4- Trekking Through Compliance – The Picard Files

As anyone who has listened to almost any of my podcasts or reads any of my blogs knows, I am an uberStar Trek fan, having fallen under the spell of Star Trek as a kid in the ‘60s. In the summer of 2019, I premiered Trekking Through Compliance where I reviewed every episode of the Original Series (TOS) on a daily basis. 79 episodes of the intersection of Star Trek and compliance over 79 straight days. It was hugely popular and so much so that I re-ran the entire series in the summer of 2020 and the numbers of hits and downloads were even higher this year.

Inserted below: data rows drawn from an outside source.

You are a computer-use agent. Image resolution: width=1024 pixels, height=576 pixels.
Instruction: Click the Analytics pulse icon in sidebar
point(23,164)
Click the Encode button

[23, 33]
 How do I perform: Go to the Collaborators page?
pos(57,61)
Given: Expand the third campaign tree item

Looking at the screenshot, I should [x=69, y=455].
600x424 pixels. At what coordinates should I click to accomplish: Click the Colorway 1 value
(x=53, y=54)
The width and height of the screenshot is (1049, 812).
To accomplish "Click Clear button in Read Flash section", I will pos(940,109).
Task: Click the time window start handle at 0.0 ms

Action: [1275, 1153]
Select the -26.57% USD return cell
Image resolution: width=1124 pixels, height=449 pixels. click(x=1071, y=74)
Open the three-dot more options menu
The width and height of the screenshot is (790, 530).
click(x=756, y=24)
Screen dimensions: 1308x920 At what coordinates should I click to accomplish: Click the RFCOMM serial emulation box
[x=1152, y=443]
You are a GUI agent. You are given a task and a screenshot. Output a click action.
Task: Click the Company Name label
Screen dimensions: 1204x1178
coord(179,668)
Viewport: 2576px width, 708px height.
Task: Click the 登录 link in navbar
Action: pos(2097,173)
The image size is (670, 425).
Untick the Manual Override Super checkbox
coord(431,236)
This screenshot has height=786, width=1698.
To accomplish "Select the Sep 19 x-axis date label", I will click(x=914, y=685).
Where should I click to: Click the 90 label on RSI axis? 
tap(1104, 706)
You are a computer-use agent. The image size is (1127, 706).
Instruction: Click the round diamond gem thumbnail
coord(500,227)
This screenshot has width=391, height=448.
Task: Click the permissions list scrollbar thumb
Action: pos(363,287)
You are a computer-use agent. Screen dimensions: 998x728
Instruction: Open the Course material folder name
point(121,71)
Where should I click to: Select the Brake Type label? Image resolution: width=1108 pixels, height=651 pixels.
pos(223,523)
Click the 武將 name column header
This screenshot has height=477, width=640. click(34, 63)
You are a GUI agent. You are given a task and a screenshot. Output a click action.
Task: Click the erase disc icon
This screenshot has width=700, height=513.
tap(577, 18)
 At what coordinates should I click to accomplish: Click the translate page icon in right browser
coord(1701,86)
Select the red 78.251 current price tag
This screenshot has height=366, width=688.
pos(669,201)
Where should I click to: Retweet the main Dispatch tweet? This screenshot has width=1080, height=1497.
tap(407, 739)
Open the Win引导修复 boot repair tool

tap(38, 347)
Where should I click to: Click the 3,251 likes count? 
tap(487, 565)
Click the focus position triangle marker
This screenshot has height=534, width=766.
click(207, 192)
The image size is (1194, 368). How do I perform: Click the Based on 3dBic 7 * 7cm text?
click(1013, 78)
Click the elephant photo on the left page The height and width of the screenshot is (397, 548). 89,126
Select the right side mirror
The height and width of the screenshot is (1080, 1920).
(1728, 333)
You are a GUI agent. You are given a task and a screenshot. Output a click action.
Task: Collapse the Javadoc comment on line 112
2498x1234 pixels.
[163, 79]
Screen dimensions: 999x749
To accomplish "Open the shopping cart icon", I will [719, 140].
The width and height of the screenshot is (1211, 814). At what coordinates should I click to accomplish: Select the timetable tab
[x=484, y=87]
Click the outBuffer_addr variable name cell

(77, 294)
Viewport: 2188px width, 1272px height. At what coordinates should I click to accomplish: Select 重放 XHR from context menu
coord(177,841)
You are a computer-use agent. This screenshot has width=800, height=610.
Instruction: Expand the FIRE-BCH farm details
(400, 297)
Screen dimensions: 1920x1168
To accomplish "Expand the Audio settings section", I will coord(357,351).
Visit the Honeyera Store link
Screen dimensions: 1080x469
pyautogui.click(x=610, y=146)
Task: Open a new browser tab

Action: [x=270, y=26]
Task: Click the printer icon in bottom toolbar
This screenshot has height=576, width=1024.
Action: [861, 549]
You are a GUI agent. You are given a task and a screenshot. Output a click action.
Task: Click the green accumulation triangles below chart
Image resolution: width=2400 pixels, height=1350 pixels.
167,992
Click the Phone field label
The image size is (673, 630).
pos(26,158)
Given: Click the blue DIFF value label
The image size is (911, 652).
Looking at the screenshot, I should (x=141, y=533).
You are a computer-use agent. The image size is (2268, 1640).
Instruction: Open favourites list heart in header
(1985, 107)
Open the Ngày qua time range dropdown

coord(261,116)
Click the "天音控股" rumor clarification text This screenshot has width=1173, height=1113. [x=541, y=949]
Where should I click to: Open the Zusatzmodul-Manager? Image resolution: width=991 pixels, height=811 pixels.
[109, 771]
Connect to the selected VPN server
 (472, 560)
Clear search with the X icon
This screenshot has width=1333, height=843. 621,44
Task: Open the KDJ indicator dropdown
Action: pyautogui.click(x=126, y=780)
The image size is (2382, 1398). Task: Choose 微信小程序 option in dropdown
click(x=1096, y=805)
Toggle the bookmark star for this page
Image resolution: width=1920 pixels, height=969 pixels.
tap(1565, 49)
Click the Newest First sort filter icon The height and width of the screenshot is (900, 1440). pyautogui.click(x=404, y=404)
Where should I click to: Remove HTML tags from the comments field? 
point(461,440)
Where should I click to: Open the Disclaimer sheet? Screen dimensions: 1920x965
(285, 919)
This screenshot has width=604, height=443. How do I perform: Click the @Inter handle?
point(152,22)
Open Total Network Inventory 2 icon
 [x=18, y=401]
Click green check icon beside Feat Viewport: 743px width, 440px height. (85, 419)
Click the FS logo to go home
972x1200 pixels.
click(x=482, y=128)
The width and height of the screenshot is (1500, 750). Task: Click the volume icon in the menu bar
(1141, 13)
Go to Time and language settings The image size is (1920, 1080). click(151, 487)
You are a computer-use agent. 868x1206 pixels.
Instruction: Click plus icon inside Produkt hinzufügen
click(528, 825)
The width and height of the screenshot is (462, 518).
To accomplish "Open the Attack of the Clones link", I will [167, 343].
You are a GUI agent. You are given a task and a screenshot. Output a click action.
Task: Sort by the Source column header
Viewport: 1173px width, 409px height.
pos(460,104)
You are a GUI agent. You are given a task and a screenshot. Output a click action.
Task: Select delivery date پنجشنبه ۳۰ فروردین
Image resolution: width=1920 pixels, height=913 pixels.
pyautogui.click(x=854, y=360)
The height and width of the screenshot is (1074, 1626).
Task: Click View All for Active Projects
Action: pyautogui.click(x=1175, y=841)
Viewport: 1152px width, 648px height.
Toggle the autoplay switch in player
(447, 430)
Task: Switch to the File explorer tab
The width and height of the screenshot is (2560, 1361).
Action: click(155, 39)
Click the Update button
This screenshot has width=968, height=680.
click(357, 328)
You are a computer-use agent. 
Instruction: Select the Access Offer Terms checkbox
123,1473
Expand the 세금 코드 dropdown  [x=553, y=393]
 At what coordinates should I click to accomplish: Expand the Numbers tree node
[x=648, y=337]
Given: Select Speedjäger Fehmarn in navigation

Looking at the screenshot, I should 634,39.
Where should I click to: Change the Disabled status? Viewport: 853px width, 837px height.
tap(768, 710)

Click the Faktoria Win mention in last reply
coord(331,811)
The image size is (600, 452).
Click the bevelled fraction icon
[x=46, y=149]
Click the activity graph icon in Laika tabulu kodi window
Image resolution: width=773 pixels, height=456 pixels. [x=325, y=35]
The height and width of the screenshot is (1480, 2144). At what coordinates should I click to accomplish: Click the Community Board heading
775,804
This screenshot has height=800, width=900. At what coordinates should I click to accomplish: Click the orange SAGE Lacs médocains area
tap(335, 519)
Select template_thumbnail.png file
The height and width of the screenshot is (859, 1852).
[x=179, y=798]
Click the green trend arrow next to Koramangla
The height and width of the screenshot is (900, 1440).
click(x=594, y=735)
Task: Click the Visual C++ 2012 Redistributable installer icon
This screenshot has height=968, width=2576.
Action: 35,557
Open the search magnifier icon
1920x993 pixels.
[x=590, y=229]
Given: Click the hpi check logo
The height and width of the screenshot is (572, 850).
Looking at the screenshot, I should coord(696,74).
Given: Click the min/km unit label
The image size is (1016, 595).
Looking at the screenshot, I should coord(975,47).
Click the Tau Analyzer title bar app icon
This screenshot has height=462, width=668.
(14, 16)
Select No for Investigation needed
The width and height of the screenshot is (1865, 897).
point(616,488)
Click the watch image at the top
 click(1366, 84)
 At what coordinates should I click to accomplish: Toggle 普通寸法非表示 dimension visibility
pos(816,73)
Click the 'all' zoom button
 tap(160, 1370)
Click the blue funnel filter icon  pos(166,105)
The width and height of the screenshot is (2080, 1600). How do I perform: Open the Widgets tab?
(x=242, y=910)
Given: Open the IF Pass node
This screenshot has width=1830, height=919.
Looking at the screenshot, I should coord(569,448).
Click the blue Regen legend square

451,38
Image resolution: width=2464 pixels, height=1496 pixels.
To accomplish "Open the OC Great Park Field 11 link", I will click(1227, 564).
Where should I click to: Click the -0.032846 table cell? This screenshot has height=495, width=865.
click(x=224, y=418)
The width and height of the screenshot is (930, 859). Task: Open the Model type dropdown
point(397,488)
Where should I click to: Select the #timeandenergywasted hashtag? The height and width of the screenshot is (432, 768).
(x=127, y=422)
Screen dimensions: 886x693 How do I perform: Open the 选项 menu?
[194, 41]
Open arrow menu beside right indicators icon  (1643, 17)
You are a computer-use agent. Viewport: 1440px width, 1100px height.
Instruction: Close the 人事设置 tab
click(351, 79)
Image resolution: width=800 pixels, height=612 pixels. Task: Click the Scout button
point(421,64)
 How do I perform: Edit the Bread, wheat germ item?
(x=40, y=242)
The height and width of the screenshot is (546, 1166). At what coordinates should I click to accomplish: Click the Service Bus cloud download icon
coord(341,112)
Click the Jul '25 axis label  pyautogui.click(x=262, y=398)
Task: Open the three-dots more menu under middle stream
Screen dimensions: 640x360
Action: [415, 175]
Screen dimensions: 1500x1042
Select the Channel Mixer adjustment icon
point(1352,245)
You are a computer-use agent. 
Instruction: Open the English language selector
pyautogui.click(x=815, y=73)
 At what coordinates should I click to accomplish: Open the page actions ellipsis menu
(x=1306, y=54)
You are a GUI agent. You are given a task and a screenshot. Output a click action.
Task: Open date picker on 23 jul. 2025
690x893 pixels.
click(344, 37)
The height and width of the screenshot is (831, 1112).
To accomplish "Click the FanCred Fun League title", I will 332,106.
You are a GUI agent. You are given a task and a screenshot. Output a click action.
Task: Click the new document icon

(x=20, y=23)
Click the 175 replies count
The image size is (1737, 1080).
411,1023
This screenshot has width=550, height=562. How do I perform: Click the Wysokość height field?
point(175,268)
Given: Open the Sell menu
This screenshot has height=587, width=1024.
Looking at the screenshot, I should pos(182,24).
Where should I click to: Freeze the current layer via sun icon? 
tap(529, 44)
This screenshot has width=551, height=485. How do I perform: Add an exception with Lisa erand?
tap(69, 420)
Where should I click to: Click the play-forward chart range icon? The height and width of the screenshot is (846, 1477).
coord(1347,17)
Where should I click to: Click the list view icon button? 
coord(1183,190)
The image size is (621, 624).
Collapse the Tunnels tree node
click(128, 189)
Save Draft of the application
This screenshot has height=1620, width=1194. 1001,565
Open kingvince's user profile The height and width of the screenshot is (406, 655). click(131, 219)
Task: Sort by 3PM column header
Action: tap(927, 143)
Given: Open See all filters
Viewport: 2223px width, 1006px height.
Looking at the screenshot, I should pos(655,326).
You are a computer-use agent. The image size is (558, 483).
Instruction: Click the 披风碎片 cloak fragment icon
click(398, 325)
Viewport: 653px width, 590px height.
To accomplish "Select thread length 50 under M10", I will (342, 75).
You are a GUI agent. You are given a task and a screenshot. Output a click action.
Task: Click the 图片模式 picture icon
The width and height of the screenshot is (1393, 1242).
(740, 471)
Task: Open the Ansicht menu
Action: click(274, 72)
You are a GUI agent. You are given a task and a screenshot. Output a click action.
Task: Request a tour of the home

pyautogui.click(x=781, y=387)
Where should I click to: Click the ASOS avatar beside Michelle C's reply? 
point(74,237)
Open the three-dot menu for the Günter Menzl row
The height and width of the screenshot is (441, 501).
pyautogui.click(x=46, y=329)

Earlier this year, CBS released a 10-episode series Picard which followed the adventures of TNG Captain Jean-Luc Picard as he searched for the home world of Data’s grand-daughter. It was a great series, with most of the old crew featured and tons of cookies for every Trekkie. For this series, I was joined by Megan Dougherty, co-founder of One Stone Creative and part of my podcast production team. Megan is quite a bit younger than me but is also an uber Star Trek fan. However, the Star Trek Megan grew up with was Voyager and as a result has a very different take on all things Star Trek. Together we did a podcast on the full series over its 10-week. It was a ton of fun. 

 

5- Innovation in Compliance – Trysha Daskem on how ESG Helps Companies See in the Dark

In this series I bring some of the country’s top minds into a podcast about innovation. Most of my guests are outside the traditional field of anti-corruption compliance and that is by design as I want these guests to bring new ideas to compliance professionals. I tell my guests that I want “your people to talk to my people” to see what they can come up with to implement.

Environmental, social and corporate governance (ESG) is often deemed a risk tool because it evaluates a set of environmental, social and governance risk factors that were not typically captured in traditional due diligence. ESG is increasingly becoming a matter of corporate citizenship. It is a way for a company to establish how it is acting responsibly towards its clients, employees, vendors and community at large. In addition, stakeholders want to see that the ESG policies on paper are actually being implemented, that protective mechanisms were put in place to guard against considered risks.

This is where a CCO comes in. Think about Tenneco Inc. CCO Kim Yapchai who is now also head of Sustainability for the company. ESG can put a company and CCO in a place where they are less surprised by things that happen, Daskem said, “it’s another tool to help them see in the dark.” It is also a framework to be able to not only analyze questions and manage risks, but also to give answers to multiple stakeholders.